Optical density values were measured in every 30 seconds in 2 proceedingss.

Test tubings were prepared and this clip tyrosinase sum was kept changeless at 0.05 milliliter.

L-DOPA was added otherwise in all tubings ; 0.05, 0.1, 0.2, 0.4, 0.5, 0.75.

Buffer sum was added harmonizing to the computations to do the solution 3ml in entire.

Optical density values were measured in every 30 seconds for 2 proceedingss.

Test tubings were prepared. Tyrosinase was kept changeless at 0.05 and cinnamic acid was kept changeless at 0.4 milliliter.

L-dopa was added otherwise in all tubings ; 0.05, 0.1, 0.2, 0.4, 0.5, 0.75.

Buffer was added to the tubings to finish the solution to 3 milliliters in entire.

Optical density values were measured in every 30 seconds for 2 proceedingss.

5 ) Consequence

Sample 1:

30 seconds:

Sample

Optical density

1

0.860

2

0.890

3

0.940

4

0.940

5

0.940

60 seconds:

Sample

Optical density

1

0.820

2

0.940

3

0.950

4

0.930

5

0.940

90 seconds:

Sample

Optical density

1

0.880

2

0.920

3

0.930

4

0.930

5

0.940

120 seconds:

Sample

Optical density

1

0.890

2

0.930

3

0.940

4

0.950

5

0.970

Sample 2:

120 seconds:

Sample

Optical density

1

0.700

2

0.930

3

0.940

4

0.950

5

0.950

6

0.945

Sample 3:

120 seconds:

Sample

Optical density

1

0.205

2

0.345

3

0.500

4

0.790

5

0.820

6

0.890

6 ) Discussion:

In this experiment our intent was to detect enzyme dynamicss and to detect the alterations when an inhibitor binds to the enzyme. We used tyrosinase enzyme in this experiment. And in order to detect the dynamicss we prepared three different samples with different sums of enzymes and buffers. And in one of the samples we used an inhibitor.
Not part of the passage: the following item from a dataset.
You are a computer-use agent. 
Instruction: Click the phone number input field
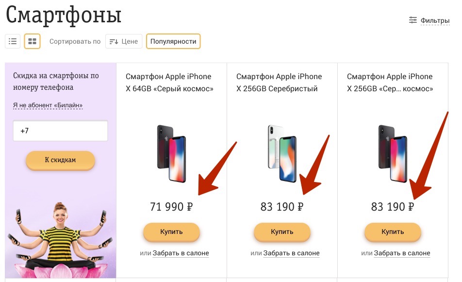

In the first sample we took the L-dopa sum the same in all the tubings. And we changed the enzyme sum and buffer sum were changed. The graphs which were obtained in two proceedingss for every 30 seconds, shows us that after a certain clip the rate reaches to its bound. It ‘s the same for the 2nd sample. In this sample we used changeless sum of enzyme this clip, and changed the others. In the 3rd sample we added an inhibitor. It was a non-competitive inhibitor, cinnamic acid. Which means it decreases the velocity of the reaction. It makes a conformational alteration in the active site of the enzyme. And because of it enzymes involvement for the substrate is non altering. When we look at the graphs and compare them with and without the substrate, less sum of merchandise is formed in the same clip period.